Don't Go to Bed Angry, Stay Up and Fight!
Anyone who has been married for more than five minutes has probably heard the same sage marital wisdom. It could come from a parent, a close friend, or even your crazy Aunt Matilda but the message is clear: When you are fighting with your spouse, no matter what you do, don’t go to bed angry at each other.
It seems easy enough. But then you find yourself in a moment where you don’t understand her, he blows things way out of proportion, or you both have an opinion that is from such opposite ends of the spectrum that you want to be anywhere (another galaxy perhaps) but in the contentious situation you find yourself in.
Husband and wife authors Deb and Ron DeArmond want to give you permission to fight it out. In their new book Don’t Go to Bed Angry, Stay Up and Fight, the DeArmonds contend that conflict isn’t the problem. The real issue is how we deal with it.
I recently sat down with Deb and Ron to discuss how conflict can be a positive element in your marriage, the best way to fight fair, and many practical ideas on how to resolve those moments when you would rather be anywhere in the universe than quibbling over finances, family, or whose turn it is to do the chores.
I find it interesting that you write a book with a title like Don’t Go to Bed Angry: Stay up and Fight. Do you speak from experience when you say you stay up and fight until things get resolved?
Deb: Well, the title is interesting but it’s not as clear as it might be. There are two components to it: don’t go to bed angry. How many times did we decide, hey, we had to follow God’s Word, and at three o’clock in the morning we’re still trying to find a solution, but now we’re exhausted? Totally exhausted emotionally and physically. That’s not what that Scripture means. It says, “Don’t go to bed angry.” How long does it take to say, time out, this isn’t good. He’s not proud of our behavior. We’re not going to get to that place of agreement tonight. Can we just pray together, release the anger and come back at this tomorrow when we’re refreshed?
Ron: And we realized we’re not the enemy of this thing. There’s something trying to divide us, or there’s something that divided us, but we’re still one.
Deb: My husband is not my enemy, but marriage has an enemy. Christian marriage has an enemy and that’s the destroyer. Christian marriage is a mirror; it’s a reflection of Christ’s relationship with the Church, and we can bring God honor if we live in an honorable way. The second half of that is critical. It’s stay up and fight. Stay up, stand up, and fight together for your marriage, because it’s the only way you will get to an outcome where there’s genuine agreement.
Everyone goes into a marriage thinking it’s going to be nothing but cute puppy dogs, roses, and happy endings. But as most of us experience, that’s not usually the case. You write that conflict can be a positive element in your marriage. How so?

● Dataset records:

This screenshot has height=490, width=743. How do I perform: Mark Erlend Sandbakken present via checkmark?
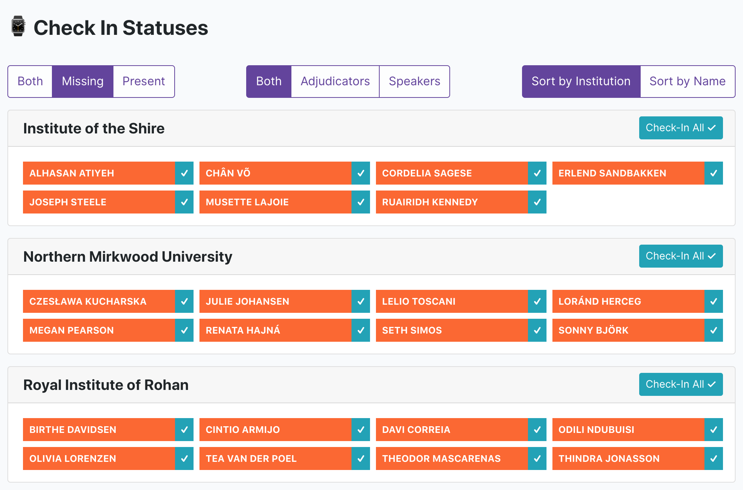click(714, 173)
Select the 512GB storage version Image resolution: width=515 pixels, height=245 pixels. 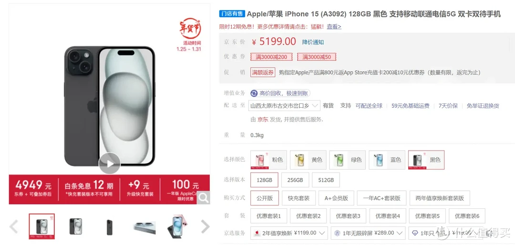[326, 180]
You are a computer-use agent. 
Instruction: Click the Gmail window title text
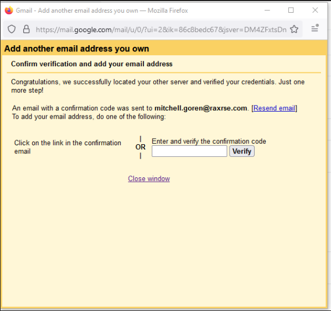coord(102,10)
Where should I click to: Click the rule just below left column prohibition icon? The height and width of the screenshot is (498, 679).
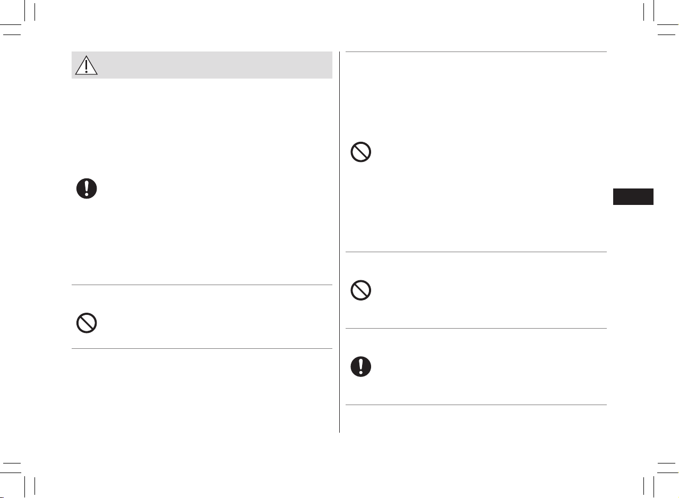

● Tasks to perform:
a - In the interview, copy the passage from "I find it interesting" up to and including "things get resolved?".
b - List the things the interview names as matters couples end up quibbling over.
The data has no connection to the interview.

● Responses in order:
a -
I find it interesting that you write a book with a title like Don’t Go to Bed Angry: Stay up and Fight. Do you speak from experience when you say you stay up and fight until things get resolved?

b -
- Finances
- Family
- Whose turn it is to do the chores